Résultat : un procès-verbal est dressé.
Une amende qui peut vite grimper
Ce que beaucoup ignorent, c’est que la loi est très stricte. Selon le Code du travail, faire travailler des salariés le 1er mai, hors exceptions spécifiques, constitue une infraction.
Dans ce cas précis, l’artisan employait sept personnes. La sanction théorique est claire :
- 750 euros par salarié,
- soit un total pouvant dépasser 5 000 euros d’amende.
Un montant qui choque d’autant plus que le boulanger affirme avoir respecté certaines conditions :
- salariés volontaires,
- rémunération doublée,
- accord moral basé sur des annonces politiques.
Mais en droit, ces éléments ne suffisent pas.
Promesses politiques… mais loi inchangée
Depuis plusieurs semaines, le Premier ministre Sébastien Lecornu évoque une évolution à venir.
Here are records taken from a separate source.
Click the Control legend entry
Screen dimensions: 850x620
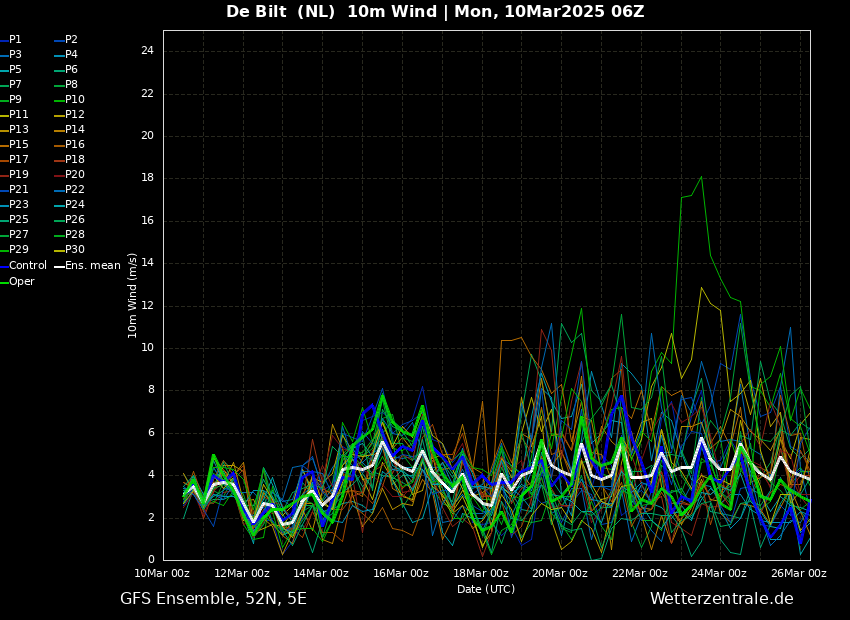(x=23, y=266)
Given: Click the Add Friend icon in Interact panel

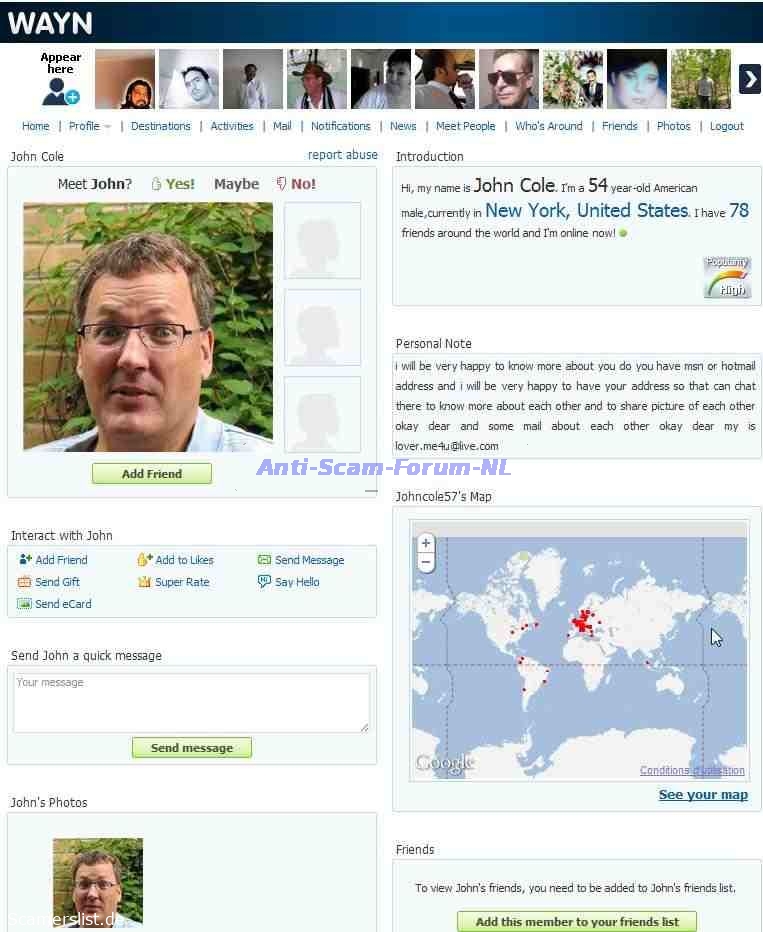Looking at the screenshot, I should click(x=25, y=559).
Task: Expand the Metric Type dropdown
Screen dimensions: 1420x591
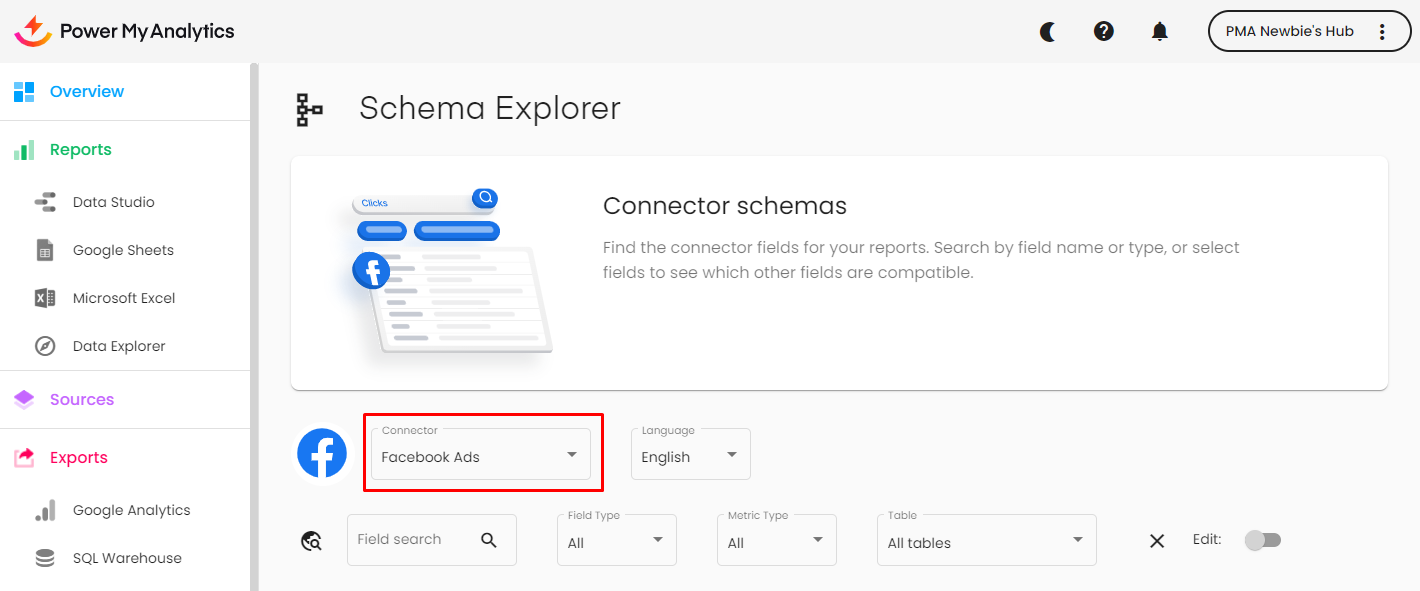Action: coord(776,542)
L’objectif : permettre aux boulangers et fleuristes de faire travailler leurs salariés le 1er mai sous certaines conditions.
Le problème, c’est que cette réforme n’est pas encore entrée en vigueur.
Aujourd’hui encore, la loi reste la même :
- le 1er mai est le seul jour férié obligatoirement chômé et payé,
- sauf pour certains secteurs essentiels (santé, transport, etc.).
Les boulangeries ne font pas automatiquement partie de ces exceptions.
Un vrai casse-tête pour les artisans
Cette situation crée une zone grise particulièrement délicate. D’un côté :
- une demande forte des clients,
- une tradition bien ancrée d’ouverture le 1er mai,
- des promesses politiques encourageantes.
De l’autre :
- une loi toujours en vigueur,
- des contrôles possibles,
- et des sanctions bien réelles.
Résultat : les artisans avancent à leurs risques et périls.
Que risque réellement un boulanger ?
Concrètement, après un contrôle :
- Un procès-verbal est transmis au procureur.
- La justice décide ou non de poursuivre.
- L’amende peut être appliquée salarié par salarié.
Autrement dit, le risque existe bel et bien… même si certaines affaires pourraient être classées sans suite dans le contexte actuel.
Comment éviter la mauvaise surprise ?
En attendant une éventuelle évolution prévue pour 2027, les règles sont simples :
- Travailler seul le 1er mai reste autorisé.
- Vérifier précisément si votre activité entre dans une exception légale.
- Ne pas se fier uniquement aux annonces politiques.
Car en matière de droit du travail, seule la loi votée fait foi.
Une affaire révélatrice d’un malaise plus large
Au-delà du cas de ce boulanger, cette situation illustre un décalage de plus en plus fréquent entre discours politique et réalité juridique. Entre volonté d’assouplir les règles et lenteur législative, ce sont les professionnels qui se retrouvent en première ligne.
Et pour beaucoup d’artisans, la question reste entière : faut-il ouvrir et prendre le risque… ou fermer et perdre une journée clé de chiffre d’affaires ?
Une chose est sûre : tant que la loi ne change pas, le 1er mai restera une journée à haut risque pour certains métiers.